##### DATA TO PROCESS

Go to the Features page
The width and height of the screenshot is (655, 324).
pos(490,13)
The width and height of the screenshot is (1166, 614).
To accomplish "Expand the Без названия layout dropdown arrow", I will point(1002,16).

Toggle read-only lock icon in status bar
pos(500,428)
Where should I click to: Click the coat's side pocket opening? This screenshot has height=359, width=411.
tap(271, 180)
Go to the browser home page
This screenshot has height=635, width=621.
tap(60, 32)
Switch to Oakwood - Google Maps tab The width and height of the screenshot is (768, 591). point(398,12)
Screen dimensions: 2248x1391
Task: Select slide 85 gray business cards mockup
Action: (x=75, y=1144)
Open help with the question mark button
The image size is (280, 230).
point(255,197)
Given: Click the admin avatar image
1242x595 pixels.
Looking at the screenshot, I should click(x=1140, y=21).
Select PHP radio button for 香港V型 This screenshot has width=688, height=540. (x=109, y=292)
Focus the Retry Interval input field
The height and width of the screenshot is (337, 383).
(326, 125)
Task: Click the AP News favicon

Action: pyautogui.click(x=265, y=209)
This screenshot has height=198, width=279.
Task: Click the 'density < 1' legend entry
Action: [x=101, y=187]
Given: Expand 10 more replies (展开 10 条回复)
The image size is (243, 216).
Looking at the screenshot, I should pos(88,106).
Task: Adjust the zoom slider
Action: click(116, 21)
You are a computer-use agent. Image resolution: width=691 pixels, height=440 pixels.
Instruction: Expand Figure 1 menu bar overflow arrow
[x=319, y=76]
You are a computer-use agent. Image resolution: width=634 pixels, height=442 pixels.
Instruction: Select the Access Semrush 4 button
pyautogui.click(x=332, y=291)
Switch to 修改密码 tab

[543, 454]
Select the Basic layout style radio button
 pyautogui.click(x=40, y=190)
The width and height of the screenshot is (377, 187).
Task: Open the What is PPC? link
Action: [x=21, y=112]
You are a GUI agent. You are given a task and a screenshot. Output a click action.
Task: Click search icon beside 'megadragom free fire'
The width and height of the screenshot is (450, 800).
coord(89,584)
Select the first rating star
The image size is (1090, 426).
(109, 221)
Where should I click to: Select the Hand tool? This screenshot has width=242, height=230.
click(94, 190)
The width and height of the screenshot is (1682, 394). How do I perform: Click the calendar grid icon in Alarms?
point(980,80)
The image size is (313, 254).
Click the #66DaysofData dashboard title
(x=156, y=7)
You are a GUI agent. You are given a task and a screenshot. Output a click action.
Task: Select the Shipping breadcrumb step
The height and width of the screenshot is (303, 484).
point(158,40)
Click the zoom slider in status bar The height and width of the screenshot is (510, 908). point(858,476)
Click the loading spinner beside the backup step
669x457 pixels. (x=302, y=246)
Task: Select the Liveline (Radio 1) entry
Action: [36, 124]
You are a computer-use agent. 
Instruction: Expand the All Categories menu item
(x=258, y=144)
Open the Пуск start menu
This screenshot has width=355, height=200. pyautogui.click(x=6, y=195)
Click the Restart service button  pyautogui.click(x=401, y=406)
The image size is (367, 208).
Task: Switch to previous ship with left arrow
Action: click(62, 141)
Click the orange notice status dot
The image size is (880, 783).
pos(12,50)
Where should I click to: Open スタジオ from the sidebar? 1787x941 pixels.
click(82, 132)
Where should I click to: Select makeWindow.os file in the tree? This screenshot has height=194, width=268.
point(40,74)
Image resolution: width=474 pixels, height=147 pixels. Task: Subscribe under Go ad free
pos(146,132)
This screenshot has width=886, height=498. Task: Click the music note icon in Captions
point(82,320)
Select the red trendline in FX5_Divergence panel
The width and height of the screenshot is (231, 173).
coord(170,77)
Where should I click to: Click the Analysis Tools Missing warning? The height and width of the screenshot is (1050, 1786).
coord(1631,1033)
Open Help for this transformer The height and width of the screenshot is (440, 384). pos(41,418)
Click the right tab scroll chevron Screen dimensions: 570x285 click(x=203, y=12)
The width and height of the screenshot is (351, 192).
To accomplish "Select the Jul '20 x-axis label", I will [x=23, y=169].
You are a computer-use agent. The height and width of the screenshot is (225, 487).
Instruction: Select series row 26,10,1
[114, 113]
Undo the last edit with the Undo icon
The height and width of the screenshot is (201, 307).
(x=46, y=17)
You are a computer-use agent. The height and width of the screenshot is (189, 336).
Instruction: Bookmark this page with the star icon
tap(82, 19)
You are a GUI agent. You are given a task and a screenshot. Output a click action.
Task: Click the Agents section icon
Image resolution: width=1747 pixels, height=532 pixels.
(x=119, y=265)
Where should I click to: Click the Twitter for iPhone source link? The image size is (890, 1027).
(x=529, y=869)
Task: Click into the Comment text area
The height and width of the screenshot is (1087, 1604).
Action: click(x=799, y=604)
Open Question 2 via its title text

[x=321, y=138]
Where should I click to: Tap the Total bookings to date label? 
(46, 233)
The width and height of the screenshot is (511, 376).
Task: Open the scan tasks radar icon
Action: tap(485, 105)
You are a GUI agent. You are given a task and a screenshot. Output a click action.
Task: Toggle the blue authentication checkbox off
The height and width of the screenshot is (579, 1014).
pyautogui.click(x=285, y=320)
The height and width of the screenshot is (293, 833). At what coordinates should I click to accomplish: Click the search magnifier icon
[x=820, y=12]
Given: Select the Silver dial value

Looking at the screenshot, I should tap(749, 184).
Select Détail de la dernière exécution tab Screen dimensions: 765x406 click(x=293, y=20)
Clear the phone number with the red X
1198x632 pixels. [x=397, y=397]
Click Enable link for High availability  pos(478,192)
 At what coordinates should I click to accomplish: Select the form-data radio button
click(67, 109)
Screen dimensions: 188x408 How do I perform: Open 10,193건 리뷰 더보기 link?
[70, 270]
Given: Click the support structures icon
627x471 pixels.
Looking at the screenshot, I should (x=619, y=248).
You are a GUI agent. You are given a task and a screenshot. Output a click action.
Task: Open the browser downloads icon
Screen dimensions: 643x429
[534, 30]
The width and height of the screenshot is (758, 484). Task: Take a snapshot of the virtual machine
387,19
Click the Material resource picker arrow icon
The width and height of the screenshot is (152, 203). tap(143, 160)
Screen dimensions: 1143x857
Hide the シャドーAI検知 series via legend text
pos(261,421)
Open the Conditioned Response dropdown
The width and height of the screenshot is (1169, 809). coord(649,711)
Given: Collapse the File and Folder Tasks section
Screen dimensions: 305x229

##########

Convert the data into a JSON list of strings with one string per line, leaving out blank lines.

# SOLVED PROBLEM
[
  "Go to the Features page",
  "The width and height of the screenshot is (655, 324).",
  "pos(490,13)",
  "The width and height of the screenshot is (1166, 614).",
  "To accomplish \"Expand the Без названия layout dropdown arrow\", I will point(1002,16).",
  "Toggle read-only lock icon in status bar",
  "pos(500,428)",
  "Where should I click to: Click the coat's side pocket opening? This screenshot has height=359, width=411.",
  "tap(271, 180)",
  "Go to the browser home page",
  "This screenshot has height=635, width=621.",
  "tap(60, 32)",
  "Switch to Oakwood - Google Maps tab The width and height of the screenshot is (768, 591). point(398,12)",
  "Screen dimensions: 2248x1391",
  "Task: Select slide 85 gray business cards mockup",
  "Action: (x=75, y=1144)",
  "Open help with the question mark button",
  "The image size is (280, 230).",
  "point(255,197)",
  "Given: Click the admin avatar image",
  "1242x595 pixels.",
  "Looking at the screenshot, I should click(x=1140, y=21).",
  "Select PHP radio button for 香港V型 This screenshot has width=688, height=540. (x=109, y=292)",
  "Focus the Retry Interval input field",
  "The height and width of the screenshot is (337, 383).",
  "(326, 125)",
  "Task: Click the AP News favicon",
  "Action: pyautogui.click(x=265, y=209)",
  "This screenshot has height=198, width=279.",
  "Task: Click the 'density < 1' legend entry",
  "Action: [x=101, y=187]",
  "Given: Expand 10 more replies (展开 10 条回复)",
  "The image size is (243, 216).",
  "Looking at the screenshot, I should pos(88,106).",
  "Task: Adjust the zoom slider",
  "Action: click(116, 21)",
  "You are a computer-use agent. Image resolution: width=691 pixels, height=440 pixels.",
  "Instruction: Expand Figure 1 menu bar overflow arrow",
  "[x=319, y=76]",
  "You are a computer-use agent. Image resolution: width=634 pixels, height=442 pixels.",
  "Instruction: Select the Access Semrush 4 button",
  "pyautogui.click(x=332, y=291)",
  "Switch to 修改密码 tab",
  "[543, 454]",
  "Select the Basic layout style radio button",
  " pyautogui.click(x=40, y=190)",
  "The width and height of the screenshot is (377, 187).",
  "Task: Open the What is PPC? link",
  "Action: [x=21, y=112]",
  "You are a GUI agent. You are given a task and a screenshot. Output a click action.",
  "Task: Click search icon beside 'megadragom free fire'",
  "The width and height of the screenshot is (450, 800).",
  "coord(89,584)",
  "Select the first rating star",
  "The image size is (1090, 426).",
  "(109, 221)",
  "Where should I click to: Select the Hand tool? This screenshot has width=242, height=230.",
  "click(94, 190)",
  "The width and height of the screenshot is (1682, 394). How do I perform: Click the calendar grid icon in Alarms?",
  "point(980,80)",
  "The image size is (313, 254).",
  "Click the #66DaysofData dashboard title",
  "(x=156, y=7)",
  "You are a GUI agent. You are given a task and a screenshot. Output a click action.",
  "Task: Select the Shipping breadcrumb step",
  "The height and width of the screenshot is (303, 484).",
  "point(158,40)",
  "Click the zoom slider in status bar The height and width of the screenshot is (510, 908). point(858,476)",
  "Click the loading spinner beside the backup step",
  "669x457 pixels. (x=302, y=246)",
  "Task: Select the Liveline (Radio 1) entry",
  "Action: [36, 124]",
  "You are a computer-use agent. ",
  "Instruction: Expand the All Categories menu item",
  "(x=258, y=144)",
  "Open the Пуск start menu",
  "This screenshot has width=355, height=200. pyautogui.click(x=6, y=195)",
  "Click the Restart service button  pyautogui.click(x=401, y=406)",
  "The image size is (367, 208).",
  "Task: Switch to previous ship with left arrow",
  "Action: click(62, 141)",
  "Click the orange notice status dot",
  "The image size is (880, 783).",
  "pos(12,50)",
  "Where should I click to: Open スタジオ from the sidebar? 1787x941 pixels.",
  "click(82, 132)",
  "Where should I click to: Select makeWindow.os file in the tree? This screenshot has height=194, width=268.",
  "point(40,74)",
  "Image resolution: width=474 pixels, height=147 pixels. Task: Subscribe under Go ad free",
  "pos(146,132)",
  "This screenshot has width=886, height=498. Task: Click the music note icon in Captions",
  "point(82,320)",
  "Select the red trendline in FX5_Divergence panel",
  "The width and height of the screenshot is (231, 173).",
  "coord(170,77)",
  "Where should I click to: Click the Analysis Tools Missing warning? The height and width of the screenshot is (1050, 1786).",
  "coord(1631,1033)",
  "Open Help for this transformer The height and width of the screenshot is (440, 384). pos(41,418)",
  "Click the right tab scroll chevron Screen dimensions: 570x285 click(x=203, y=12)",
  "The width and height of the screenshot is (351, 192).",
  "To accomplish \"Select the Jul '20 x-axis label\", I will [x=23, y=169].",
  "You are a computer-use agent. The height and width of the screenshot is (225, 487).",
  "Instruction: Select series row 26,10,1",
  "[114, 113]",
  "Undo the last edit with the Undo icon",
  "The height and width of the screenshot is (201, 307).",
  "(x=46, y=17)",
  "You are a computer-use agent. The height and width of the screenshot is (189, 336).",
  "Instruction: Bookmark this page with the star icon",
  "tap(82, 19)",
  "You are a GUI agent. You are given a task and a screenshot. Output a click action.",
  "Task: Click the Agents section icon",
  "Image resolution: width=1747 pixels, height=532 pixels.",
  "(x=119, y=265)",
  "Where should I click to: Click the Twitter for iPhone source link? The image size is (890, 1027).",
  "(x=529, y=869)",
  "Task: Click into the Comment text area",
  "The height and width of the screenshot is (1087, 1604).",
  "Action: click(x=799, y=604)",
  "Open Question 2 via its title text",
  "[x=321, y=138]",
  "Where should I click to: Tap the Total bookings to date label? ",
  "(46, 233)",
  "The width and height of the screenshot is (511, 376).",
  "Task: Open the scan tasks radar icon",
  "Action: tap(485, 105)",
  "You are a GUI agent. You are given a task and a screenshot. Output a click action.",
  "Task: Toggle the blue authentication checkbox off",
  "The height and width of the screenshot is (579, 1014).",
  "pyautogui.click(x=285, y=320)",
  "The height and width of the screenshot is (293, 833). At what coordinates should I click to accomplish: Click the search magnifier icon",
  "[x=820, y=12]",
  "Given: Select the Silver dial value",
  "Looking at the screenshot, I should tap(749, 184).",
  "Select Détail de la dernière exécution tab Screen dimensions: 765x406 click(x=293, y=20)",
  "Clear the phone number with the red X",
  "1198x632 pixels. [x=397, y=397]",
  "Click Enable link for High availability  pos(478,192)",
  " At what coordinates should I click to accomplish: Select the form-data radio button",
  "click(67, 109)",
  "Screen dimensions: 188x408 How do I perform: Open 10,193건 리뷰 더보기 link?",
  "[70, 270]",
  "Given: Click the support structures icon",
  "627x471 pixels.",
  "Looking at the screenshot, I should (x=619, y=248).",
  "You are a GUI agent. You are given a task and a screenshot. Output a click action.",
  "Task: Open the browser downloads icon",
  "Screen dimensions: 643x429",
  "[534, 30]",
  "The width and height of the screenshot is (758, 484). Task: Take a snapshot of the virtual machine",
  "387,19",
  "Click the Material resource picker arrow icon",
  "The width and height of the screenshot is (152, 203). tap(143, 160)",
  "Screen dimensions: 1143x857",
  "Hide the シャドーAI検知 series via legend text",
  "pos(261,421)",
  "Open the Conditioned Response dropdown",
  "The width and height of the screenshot is (1169, 809). coord(649,711)",
  "Given: Collapse the File and Folder Tasks section",
  "Screen dimensions: 305x229"
]